• [TASKS TO CARRY OUT]
[1] In the HBase shell notes, what do you do to scan all members of a column family?
[2] Extend the HBase shell notes past their final sentence.

• [SOURCE EXTRACT]

+++

Example formatting cf:qualifier1 and cf:qualifier2 both as Integers:
- hbase> get 't1', 'r1' {COLUMN => ['cf:qualifier1:toInt', 'cf:qualifier2:c(org.apache.hadoop.hbase.util.Bytes).toInt'] }
Note that you can specify a FORMATTER by column only (cf:qualifer). You cannot specify a FORMATTER for all columns of a column family.

The same commands also can be run on a reference to a table (obtained via gettable or createtable). Suppose you had a reference t to table 't1', the corresponding commands would be:
- hbase> t.get 'r1'
- hbase> t.get 'r1', {TIMERANGE => [ts1, ts2]}
- hbase> t.get 'r1', {COLUMN => 'c1'}
- hbase> t.get 'r1', {COLUMN => ['c1', 'c2', 'c3']}
- hbase> t.get 'r1', {COLUMN => 'c1', TIMESTAMP => ts1}
- hbase> t.get 'r1', {COLUMN => 'c1', TIMERANGE => [ts1, ts2], VERSIONS => 4}
- hbase> t.get 'r1', {COLUMN => 'c1', TIMESTAMP => ts1, VERSIONS => 4}
- hbase> t.get 'r1', {FILTER => "ValueFilter(=, 'binary:abc')"}
- hbase> t.get 'r1', 'c1'
- hbase> t.get 'r1', 'c1', 'c2'
- hbase> t.get 'r1', ['c1', 'c2']

Training

hbase> get 'test','row0'
hbase> get 'test','row0',['cf:string','cf:boolean','cf:float']
hbase> get 'test','row0', ['cf:string:toString','cf:boolean:toBoolean','cf:int:toInt','cf:float:toFloat']

TOP

Scan

注意事項：
    * Scan Filter 常用包含：
        1. RowFilter
        2. SingleColumnValueFilter
        3. ValueFilter
        4. PrefixFilter
    * FILTER ByteArrayComparable 常用包含：
        1. binary
        2. substring
        3. regexstring
        4. binaryprefix

掃描 Table（查詢多筆資料）
Here is some help for this command: Scan a table; pass table name and optionally a dictionary of scanner specifications. Scanner specifications may include one or more of: TIMERANGE, FILTER, LIMIT, STARTROW, STOPROW, TIMESTAMP, MAXLENGTH, or COLUMNS, CACHE or RAW, VERSIONS

If no columns are specified, all columns will be scanned. To scan all members of a column family, leave the qualifier empty as in 'col_family:'.

+++

• [DATA LINES]
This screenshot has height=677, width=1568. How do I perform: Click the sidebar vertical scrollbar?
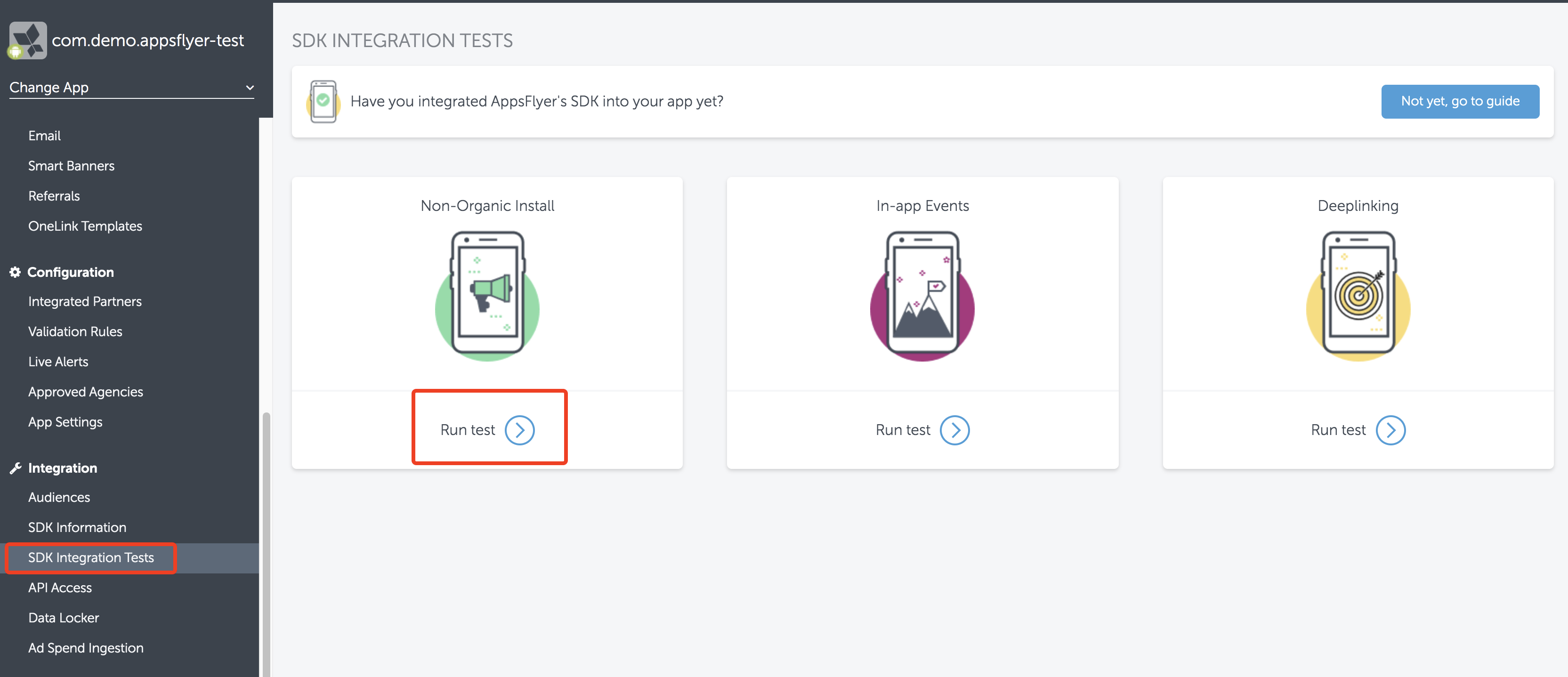pyautogui.click(x=266, y=542)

+++

• [RESULTS OF THE TASKS]
[1] Leave the qualifier empty, as in 'col_family:'.

[2]
The filter can be specified in two ways:
1. Using a filterString - more information on this is available in the Filter Language document attached to the HBASE-4176 JIRA
2. Using the entire package name of the filter.
Some examples:
- hbase> scan 'hbase:meta'
- hbase> scan 'hbase:meta', {COLUMNS => 'info:regioninfo'}
- hbase> scan 'ns1:t1', {COLUMNS => ['c1', 'c2'], LIMIT => 10, STARTROW => 'xyz'}
- hbase> scan 't1', {COLUMNS => ['c1', 'c2'], LIMIT => 10, STARTROW => 'xyz'}
- hbase> scan 't1', {COLUMNS => 'c1', TIMERANGE => [1303668804, 1303668904]}
- hbase> scan 't1', {REVERSED => true}
- hbase> scan 't1', {FILTER => "(PrefixFilter ('row2') AND (QualifierFilter (>=, 'binary:xyz'))) AND (TimestampsFilter ( 123, 456))"}
- hbase> scan 't1', {FILTER = org.apache.hadoop.hbase.filter.ColumnPaginationFilter.new(1, 0)} For setting the Operation Attributes
- hbase> scan 't1', { COLUMNS => ['c1', 'c2'], ATTRIBUTES => {'mykey' => 'myvalue'}}
- hbase> scan 't1', { COLUMNS => ['c1', 'c2'], AUTHORIZATIONS => ['PRIVATE','SECRET']} For experts, there is an additional option -- CACHE_BLOCKS -- which switches block caching for the scanner on (true) or off (false). By default it is enabled.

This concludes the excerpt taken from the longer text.